Jika bertahan sangat menyakitkan, apakah meninggalkan akan terasa membahagiakan?.
~Zahira Ayyuna***********
Aku menginjakkan kakiku di sebuah universitas ternama di Ibukota Indonesia. Sebutlah aku anak rantau, sebab pada kenyataannya di sini aku memang seorang diri.
Aku Zahira ayyuna, mahasiswa baru jurusan psikologi. Aku pendatang dari sebuah desa di Jawa Tengah. Memberanikan diri hidup di kota besar seperti Jakarta, dan menjauh dari orang tua. Berusaha terbiasa dengan bising dan macetnya kota metropolitan, berbeda jauh dengan desa tempatku tinggal yang masih asri dan damai.
Aku menyusuri koridor kampus, mencari letak ruang kelasku yang entah ada di mana. Salahkan mengapa universitas ini memiliki gedung yang teramat luas dan besar.
"Lantai 3 ruang C4, aihh naik lift dong" gumamku. Aku mencari di mana keberadaan lift yang akan membawaku ke lantai atas.
Ting
Aku segera memasuki lift, dan menekan tombol yang bertuliskan angka 3. Di dalam aku tidak sendiri, ada seorang lelaki dengan setelan yang amat sangat rapi, ah rasanya tidak mungkin jika dia seorang mahasiswa.
"Mahasiswa baru?" tanya lelaki itu yang membuatku gelagapan, antara bingung dan juga canggung.

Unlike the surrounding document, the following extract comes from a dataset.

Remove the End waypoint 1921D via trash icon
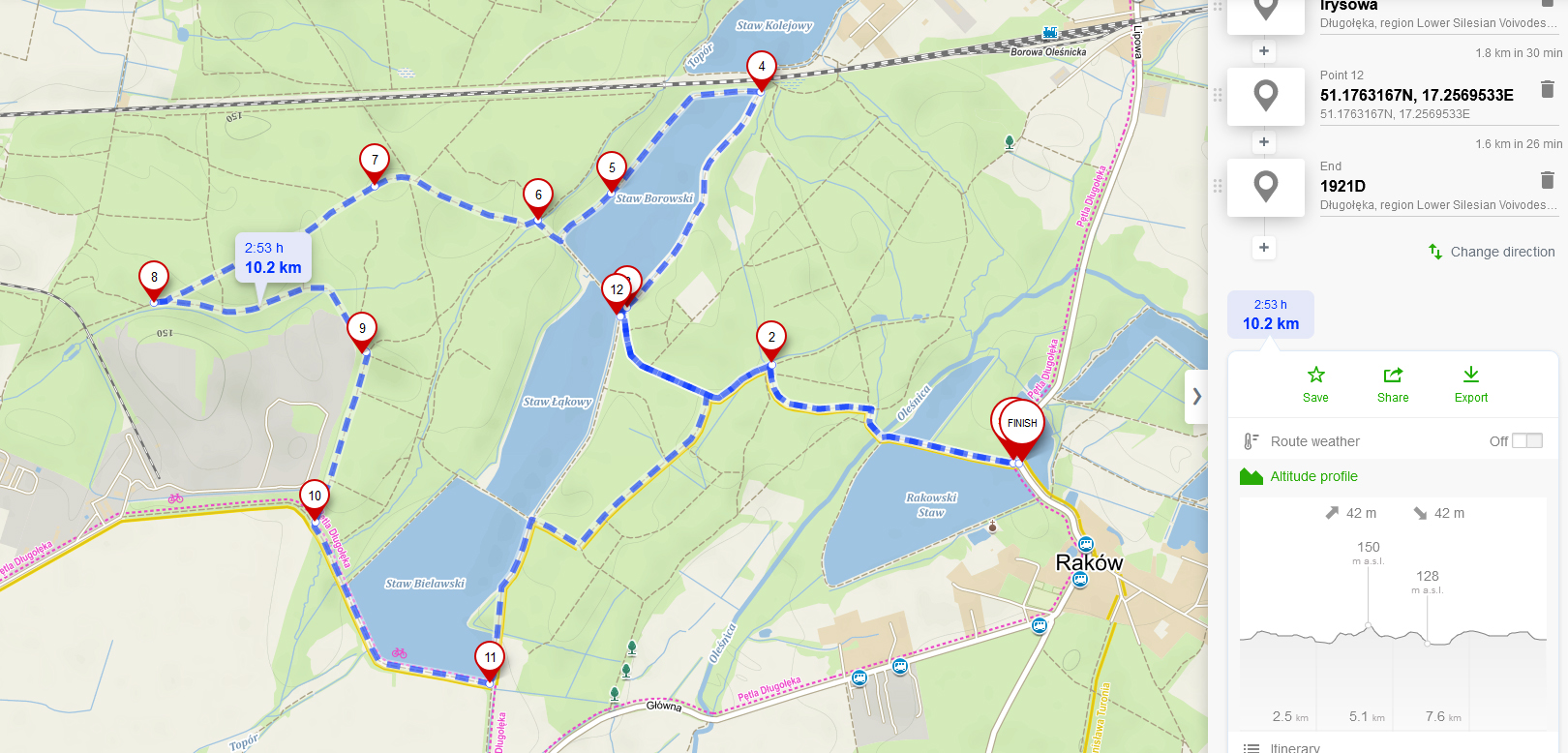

"eh, iya" jawabku singkat. Dia hanya mengangguk tanda mengiyakan. Tak terasa pintu lift terbuka, menandakan aku telah sampai di lantai tiga. Dengan tergesa dan tidak menoleh pada lelaki di sebelahku, aku keluar dari lift dan mencari ruang kelasku.
"ah akhirnya ketemu" aku begitu lega kala menemukan ruang kelasku, tidak begitu jauh, hanya melewati sekitar tiga ruang.
Aku segera mencari bangku yang kosong, lalu mendudukinya dengan santai. Aku juga berkenalan dengan beberapa teman sekelasku, mereka baik dan ramah. Hampir separuh mahasiswa di kelasku juga pendatang dari luar ibukota. Aku bernafas lega, ketika mendapati seorang teman yang mulai akrab denganku, dia Widia ivanka atau biasa dipanggil Widi.
Baru saja aku duduk beberapa menit, seorang pria memasuki ruang kelasku yang kuyakini ia dosen di mata kuliah pertamaku. Eh, tapi tunggu dulu aku seperti mengenalinya. Dia kan, yang tadi satu lift denganku. Astaga.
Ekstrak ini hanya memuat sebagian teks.